Olio tunisino, le tre lezioni da imparare

Il commento

12 marzo 2016 - Il voto del Parlamento europeo sull’importazione a dazio zero di olio d’oliva dalla Tunisia non ci ha lasciato soltanto la solita polemica politica tra Pd e opposizioni, ci ha lasciato anche tre importanti lezioni di cui dovremo far tesoro nel prossimo futuro.

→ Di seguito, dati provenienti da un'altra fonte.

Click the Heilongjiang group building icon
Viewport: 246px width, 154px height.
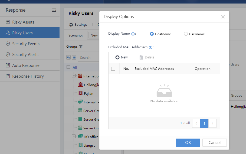[80, 85]
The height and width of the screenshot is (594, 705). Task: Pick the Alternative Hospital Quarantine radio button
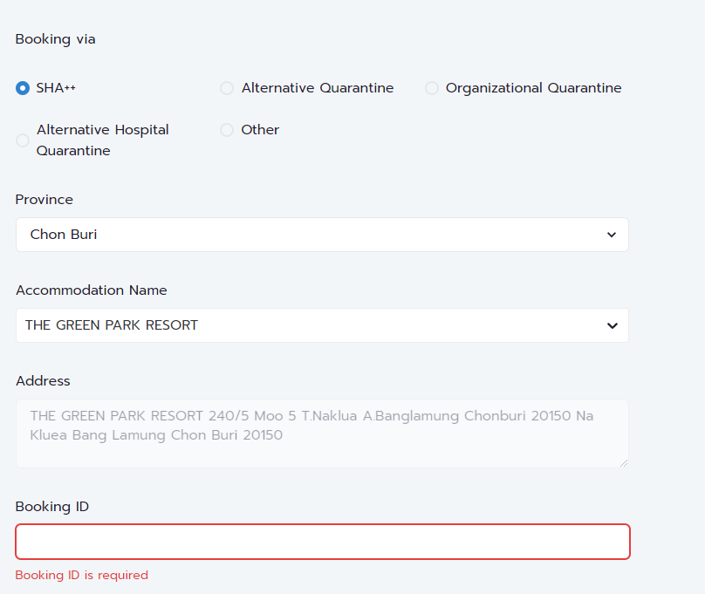[23, 140]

La prima riguarda il sistema dei controlli. La comprensibile paura suscitata nei produttori italiani di olio (e negli stessi consumatori) dalla decisione di favorire le esportazioni tunisine nel nostro Paese si spiega anzitutto con l’inefficacia degli attuali strumenti di controllo della filiera olivicola. Con o senza dazio, l’olio tunisino arriva già in Italia e continuerà ad arrivare, qui come negli altri mercati europei. Ciò che possiamo fare è lavorare in modo più deciso sul controllo della filiera e sulle certificazioni di origine dei prodotti impiegati. Gli emendamenti presentati dalla delegazione Pd al Parlamento europeo andavano proprio in questo senso. Non dobbiamo dimenticare che una grande parte delle frodi in questo settore vede sul banco degli imputati olio di origine europea spacciato per italiano: risale proprio a qualche giorno fa la notizia di una grossa partita di olio greco diretta a una ditta toscana. Serve quindi un sistema di controlli più efficace, a livello italiano e a livello europeo, che impedisca non solo all’olio tunisino ma anche a quello spagnolo, greco o portoghese di diventare olio italiano.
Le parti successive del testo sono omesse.